A phenomenon which has been buried for decades, is now more alive than ever: intramyocardial haemorrhage. Nowadays, timely reperfusion through percutaneous coronary intervention has become the mainstay of treatment in patients with acute myocardial infarction, leading to significantly improved survival. Obviously, this has not always been the case. In the 1960s, in the early days of thrombolytic therapy, scientists discovered in animal models that reperfusion of an occluded coronary artery resulted in destruction of the microvasculature, and consequently severe bleeding inside the myocardium which they called ‘intramyocardial haemorrhage’. This was ascribed to the effects of thrombolytics and its occurrence in patients was assumed as clinically insignificant.

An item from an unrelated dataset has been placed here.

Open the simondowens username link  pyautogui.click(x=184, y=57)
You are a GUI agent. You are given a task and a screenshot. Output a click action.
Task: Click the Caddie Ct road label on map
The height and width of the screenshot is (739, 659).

Now, 50 years later, modern imaging techniques have shown that in approximately one-third of all patients treated with percutaneous coronary intervention, intramyocardial haemorrhage still occurs and is clinically important. Intramyocardial hemorrhage is now seen as a major contributor to non-reperfusion of myocardial tissue, giving rise to wall motion abnormalities, heart failure, and increased mortality risk. Therefore, future treatment strategies should aim at protecting microvascular destruction, in order to bring intramyocardial haemorrhage back to its grave.